On Mar 14, 2012, at 3:32 PM, Adarsh Joshi wrote:
> I assigned a 00:00:00:00:00:00 MAC address to one of my interfaces on a 
> machine and tried to ping the peer machine. The ping did go through fine.
> 
> I can the see the request and reply packets on the packet capture. I am 
> wondering if that is legitimate and if not, who is supposed to check that.

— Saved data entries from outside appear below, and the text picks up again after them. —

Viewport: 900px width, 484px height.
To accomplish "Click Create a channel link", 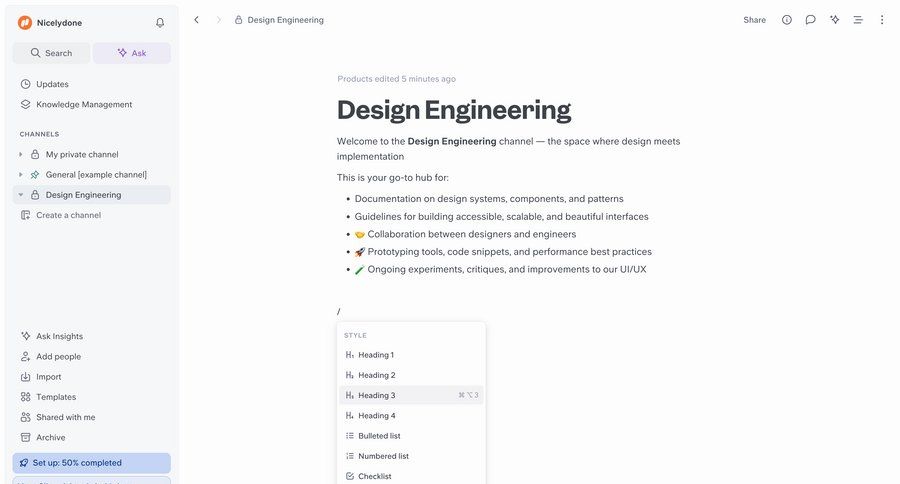I will [x=68, y=215].
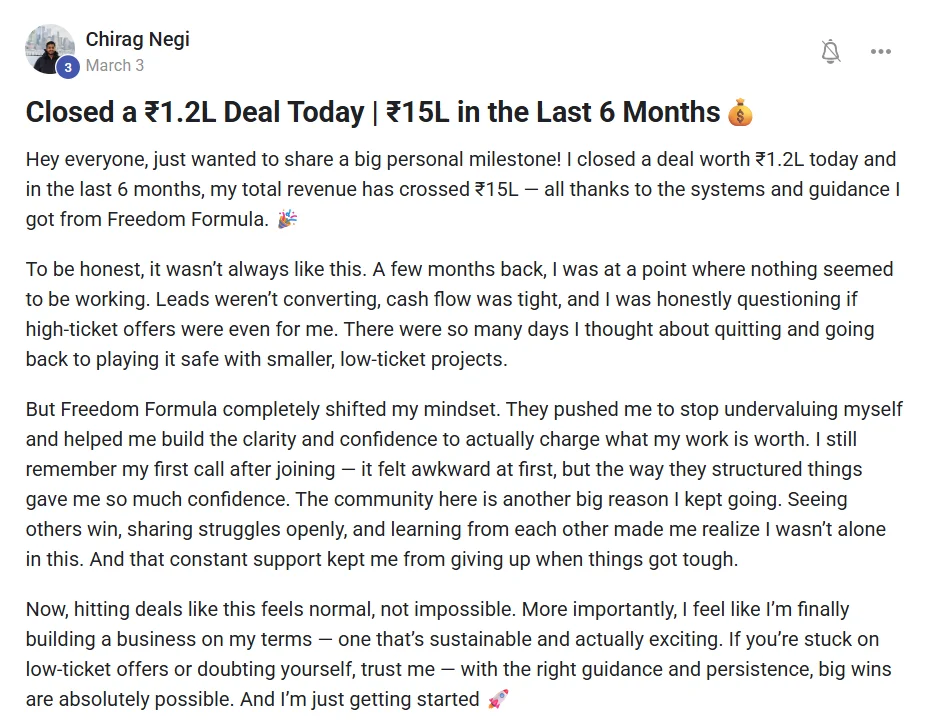Click the author name Chirag Negi

pos(137,39)
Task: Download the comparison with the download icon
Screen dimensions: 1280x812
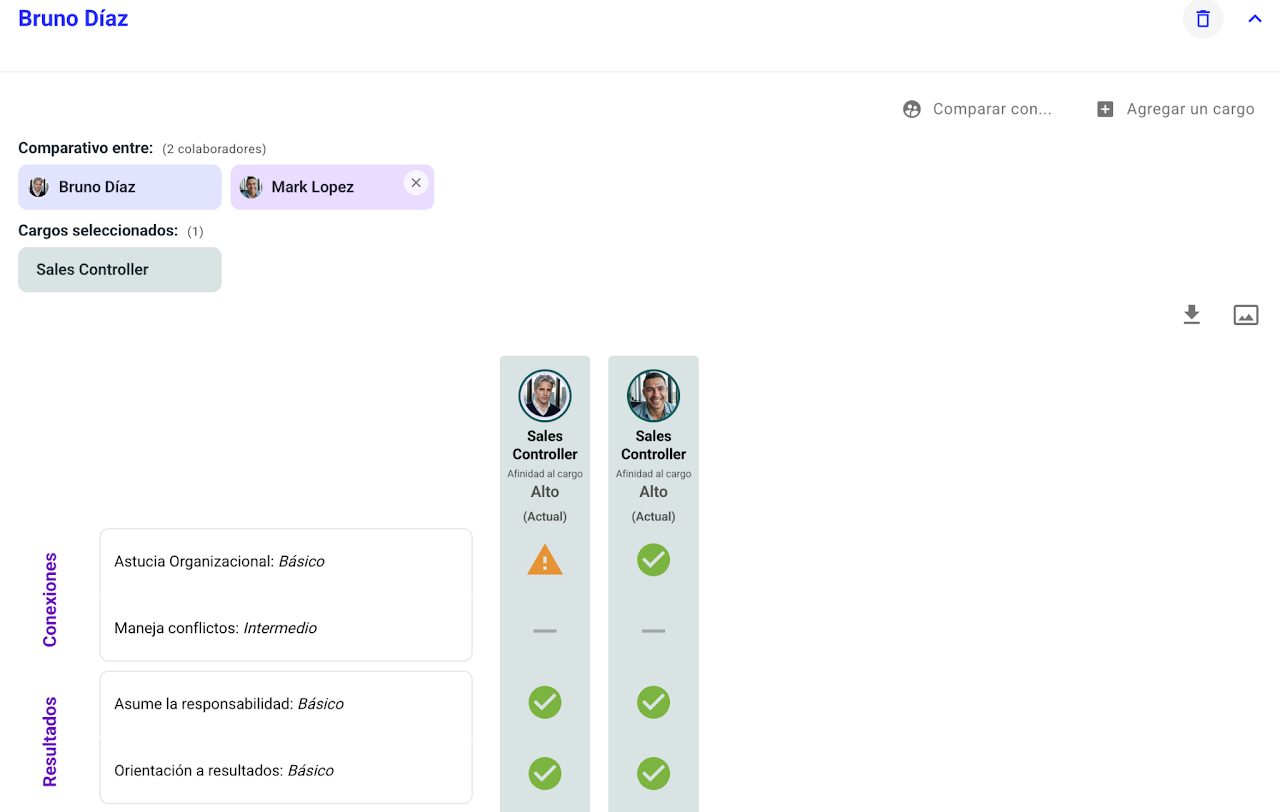Action: point(1191,315)
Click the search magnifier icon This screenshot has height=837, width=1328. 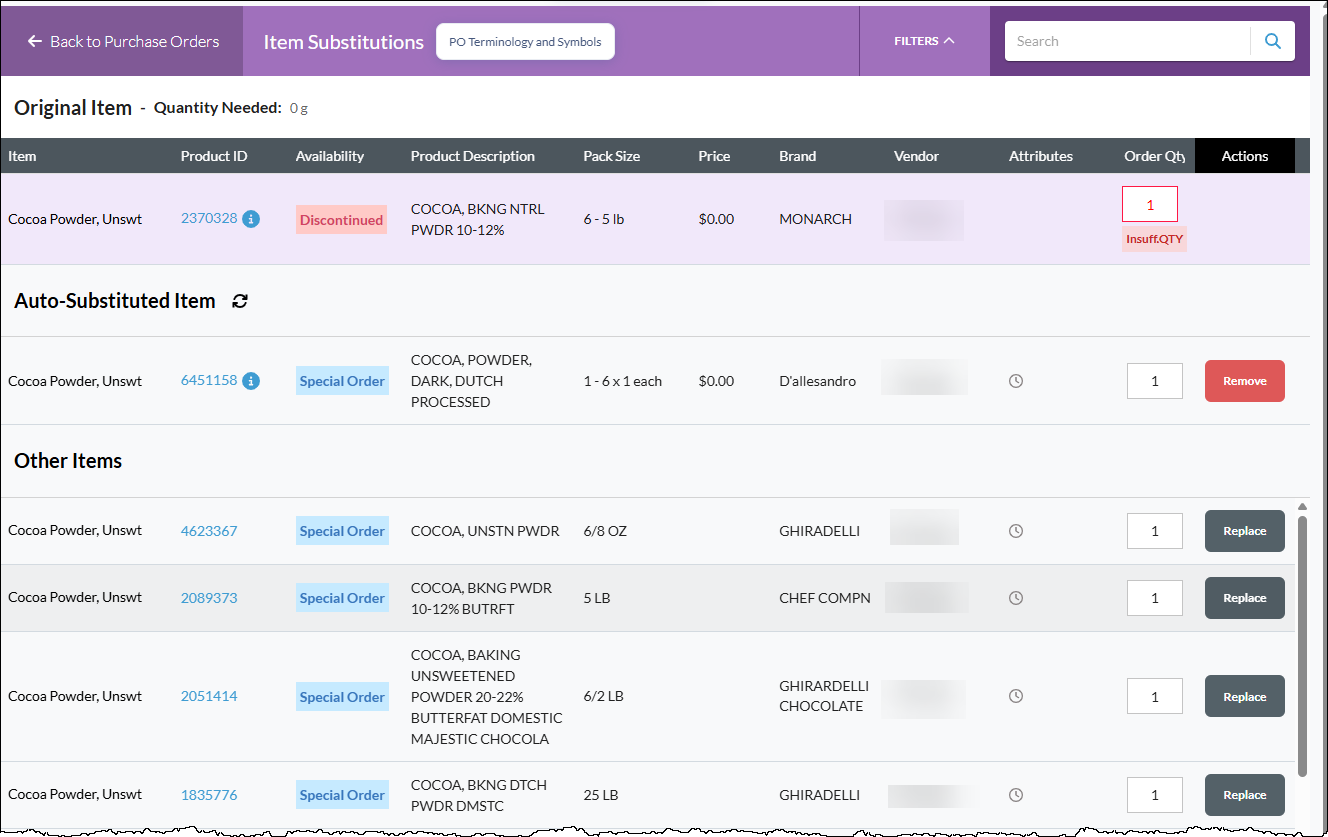(x=1273, y=41)
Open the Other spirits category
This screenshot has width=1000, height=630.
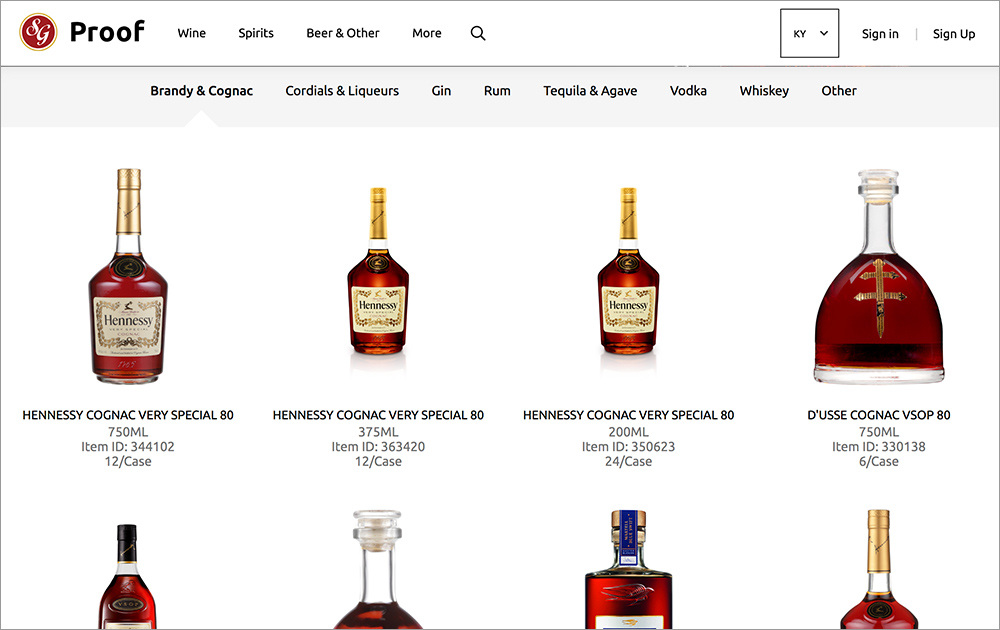839,91
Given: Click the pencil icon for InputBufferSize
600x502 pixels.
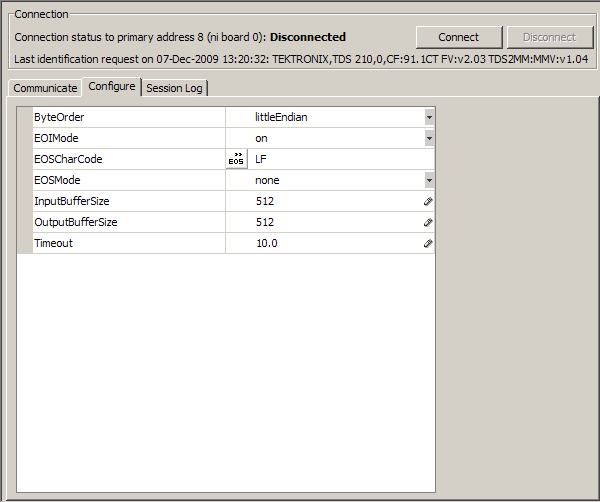Looking at the screenshot, I should tap(428, 201).
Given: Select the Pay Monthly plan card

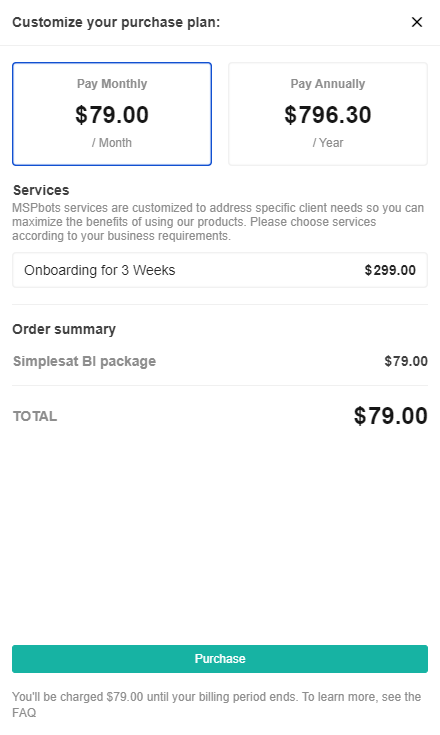Looking at the screenshot, I should click(112, 114).
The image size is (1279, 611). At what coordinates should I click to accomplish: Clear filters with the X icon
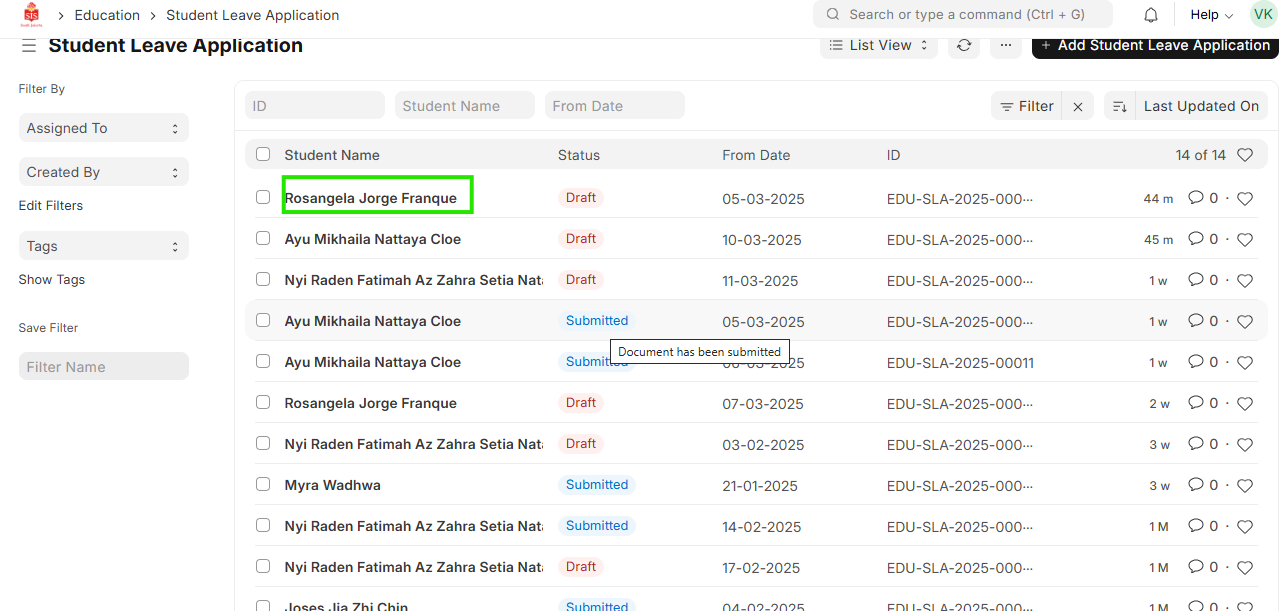(1078, 106)
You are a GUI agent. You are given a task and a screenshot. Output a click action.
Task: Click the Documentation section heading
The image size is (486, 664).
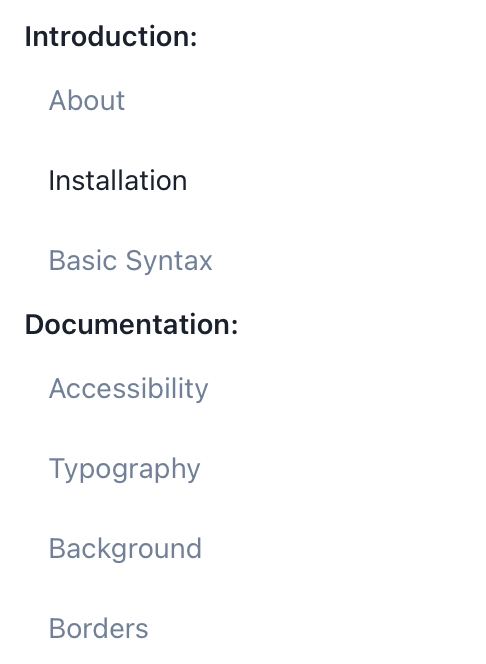[x=131, y=324]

I 
> mean, the stack or the driver on the sending machine or the receiving machine.
> 
> Basically, I am trying to test a statistics utility which keeps track of 
> packets with invalid MAC addresses.  Are the packets with zero MAC addresses 
> be classified as invalid?

In theory, no-- 00:00:00 OUI belongs to Xerox, and there is nothing special 
about an all-zeros MAC.

If you see an OUI with the second bit of the first octet set, that would 
indicate locally managed addresses rather than global or "universally 
administered" numbering, otherwise you can lookup against OUI data from the 
IEEE:

  http://standards.ieee.org/develop/regauth/oui/oui.txt

...and that will let you identify the vendor of the ethernet NIC, SAS/fibre 
channel controller, etc...or conclude that someone is likely spoofing MAC 
addresses if you don't find the OUI listed.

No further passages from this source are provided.